Both prevention and AA treatment usually consists of tackling the underlying inflammatory condition. This helps to lower the level of circulating inflammation and AA protein in the bloodstream, which then prevents the formation of more amyloid from its precursor and the contributions of dead cell debris. In this regard, treatment often consists of comorbid medications and therapeutics in tandem with antibiotics (if necessary), anti-inflammatories such as aspirin, and blood-thinning agents such as warfarin.

Additional medical treatments are currently being investigated to clear amyloid fibrils from the body and target amyloid tissue deposits.

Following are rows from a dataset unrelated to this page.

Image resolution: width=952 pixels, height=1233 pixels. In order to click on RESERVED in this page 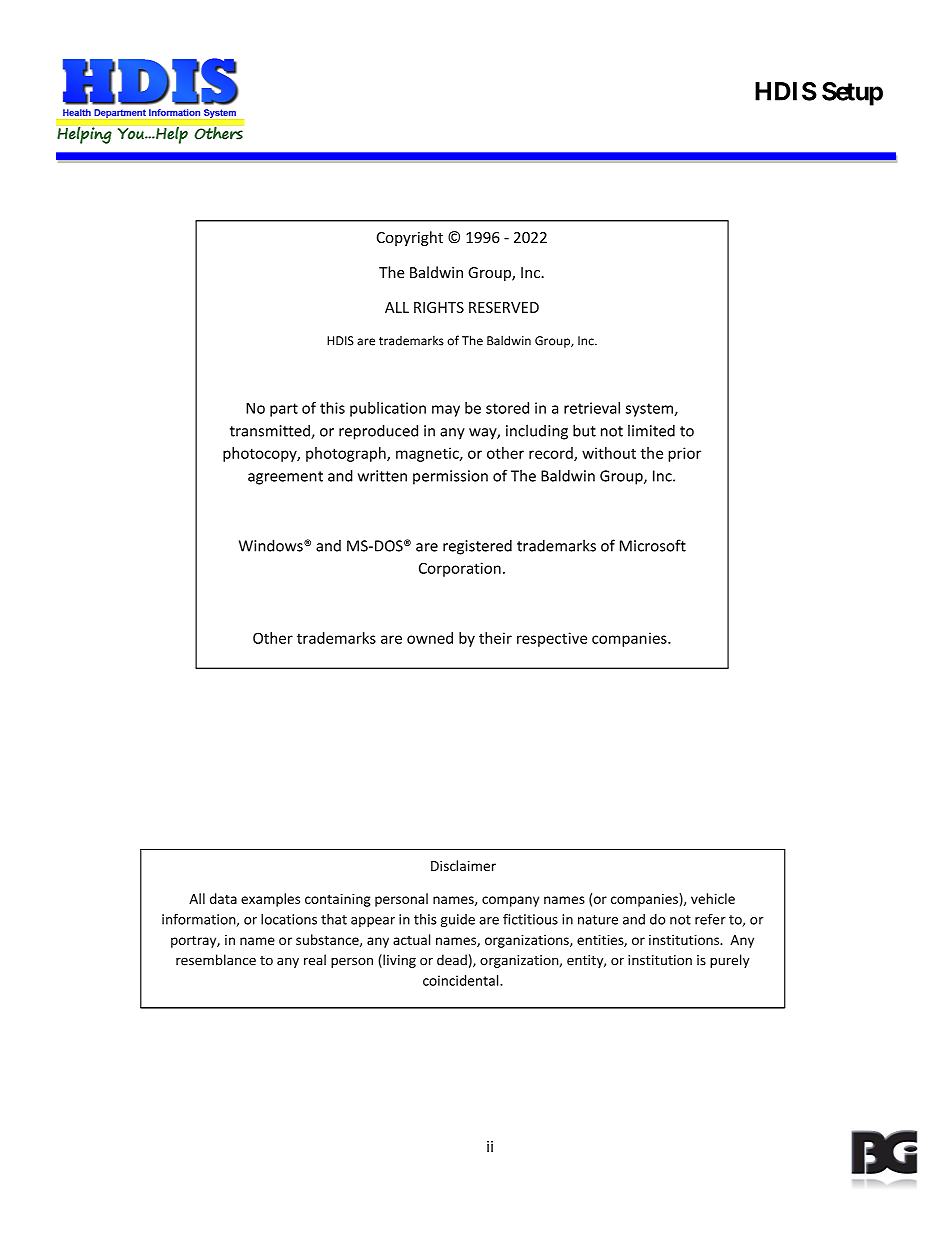, I will do `click(504, 307)`.
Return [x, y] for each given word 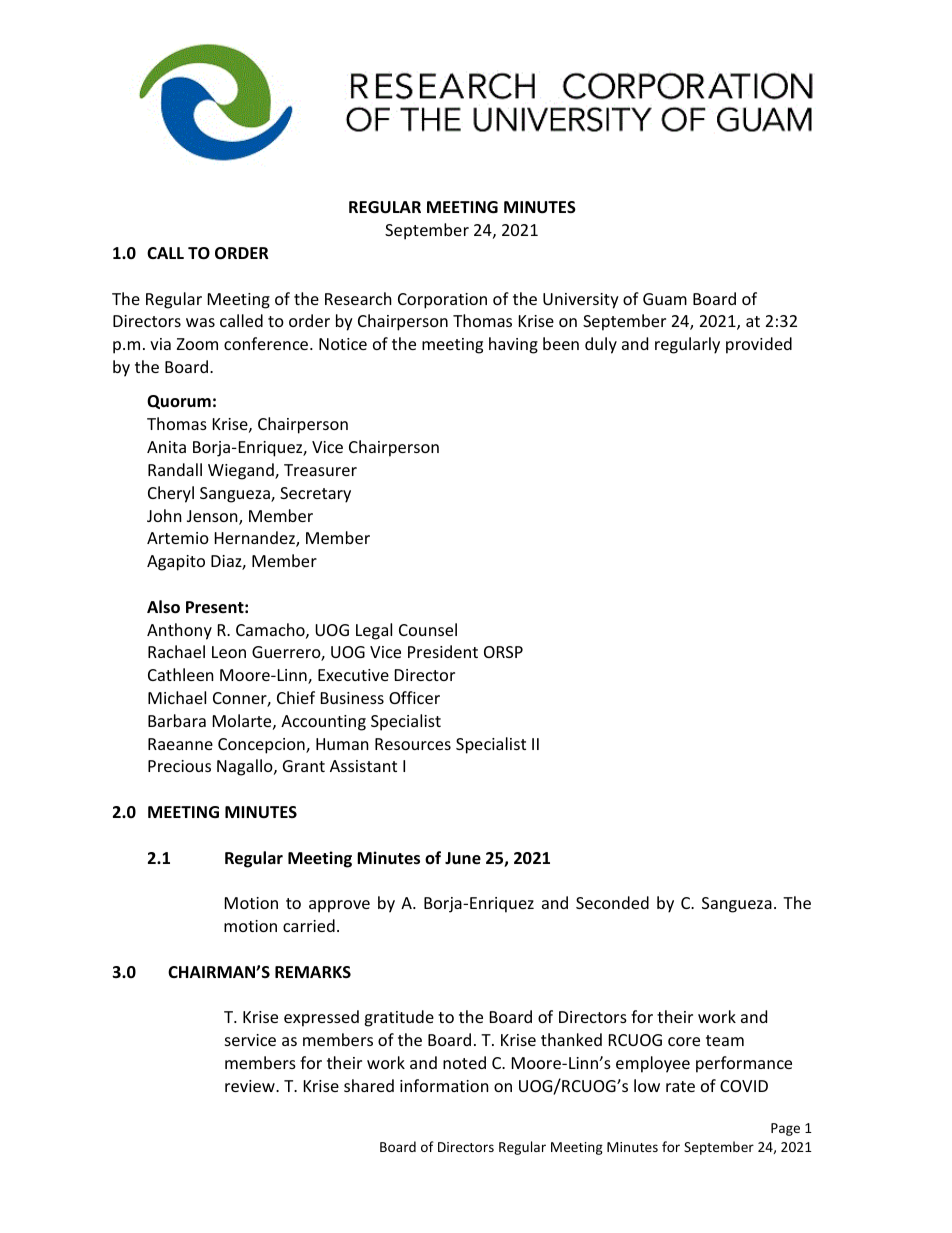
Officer [414, 697]
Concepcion [262, 746]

A focus on the following aspects of health may help to improve the prevention of amyloidosis as well as enhance outcomes for those with the condition:

  • Keeping Inflammation in Check. Most of the suggestions below serve to keep inflammation in check. Immune support, constant physical activity, stress management, getting enough sleep and sunlight, as well as consuming a nutritionally balanced diet (low in AGEs) all help to reduce the production of amyloid by preventing and regulating various types of inflammation. Avoiding injuries, minimizing infection risk, resting properly when unwell, and opting for adequate medical treatment are also important. Those with amyloidosis may not be able to exert themselves or consume a diet containing any animal products or refined foods.
  • Fat and Cholesterol Balance. Healthy HDL is vital for keeping systemic SAA levels balanced, even during inflammatory conditions. This involves maintaining the health and functioning of the liver and, by extension, the digestive tract. The diet should include a moderate amount of good-quality fats in order to keep the HDL:LDL ratio in check and lower the burden on the liver with respect to fat metabolism. Post-prandial hyperglycemia and refined carbohydrates ought to also be minimized where possible, as these can substantially detract from fat metabolism and liver function.
  • Antioxidants, Anti-inflammatories, and Anticoagulants. A diet high in nutrients often contains many antioxidant compounds capable of inhibiting inflammation, as well as those that thin the blood. This is especially true of teas, herbs, and spices such as garlic, clove, ginger, green tea, and more. Several preclinical studies have also shown that propolis[29] and many phytochemicals (plant-based nutrients) are capable of improving lysosome protein degradation, inhibiting amyloid fibril formation, and possibly even promoting the removal of amyloid deposits in the absence of SAA excess.[30]

Conclusion

AA amyloidosis is a complication of chronic inflammatory illnesses that may be more prevalent than previously thought. It is usually only detected in severe stages of inflammatory diseases, such as kidney or heart failure, yet tends to be very common in those with Rheumatoid Arthritis and other autoimmune conditions. Persistent inflammation and infection are the most common risk factors, coupled with dyslipidemia and impaired protein degradation. Treatment mainly comprises treating the primary condition and may also include anti-inflammatory or anticoagulant prescriptions. Lifestyle and dietary approaches that lower inflammation can help to prevent its development and improve the quality of life for those with the condition.